96 socks, 40 pairs of underwear, 32 tee shirts, and 14 towels later (along with a host of other stuff that filled 2 enormous duffel bags each), the labeling and packing was done and my two girls were on their bus to sleep-away camp this week. I knew I was getting to my “52” very late in the week, but better late than never.

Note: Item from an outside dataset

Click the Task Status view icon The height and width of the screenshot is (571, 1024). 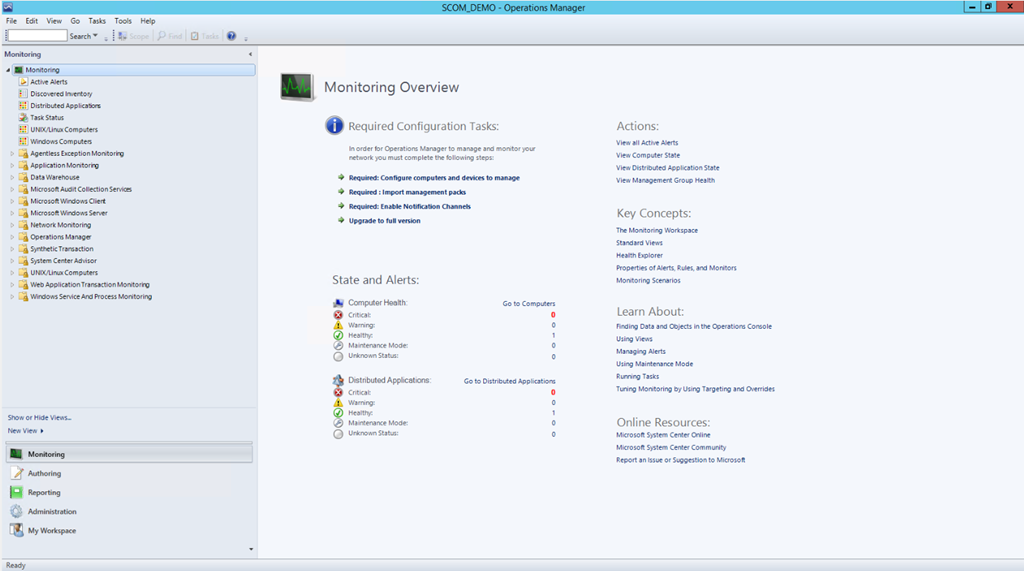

So I ventured to the Metropolitan Museum of Art today to pick up my ticket to climb the BIG BAMBÚ exhibit.  I had been planning this for two weeks. For those of you who don’t know about this, I will briefly explain. “Big Bambú” is a “sculpture” designed by twin brothers, Mike and Doug Starn, atop the roof of the Metropolitan Museum of Art. It is made up of thousands of bamboo poles (3200 to be exact), lashed together to form a complex structure that will rise 50 feet above the Roof Garden and up to 110 feet above Central Park when it is completed by October. It is an ongoing work-in-progress. There are pathways, steps, and walkways all being assembled by rock climbers (under the constant direction of the Starn brothers) tying up more and more bamboo stalks daily using a variety of knots to lash the poles together.  It really is hard to imagine anything like it, unless you actually visit it. I had gone to the rooftop and walked underneath the canopy of the sculpture two times before and was enthralled by it, but hadn’t toured it from above. Today was that day.

I double checked the list on the website for all of the guidelines:

  • no open shoes or flip flops (had my sneakers on);
  • no dresses or skirts (had my shorts on – I guess people 50 feet below can look up your dress); 
  • photo ID; 
  • no backpacks or bags; 
  • not pregnant; 
  • no heart condition; 
  • no fear of heights (well, maybe a little); 

The list continued on, but you get the gist…..all seemed to be in order.

The one thing I didn’t check?  The weather forecast.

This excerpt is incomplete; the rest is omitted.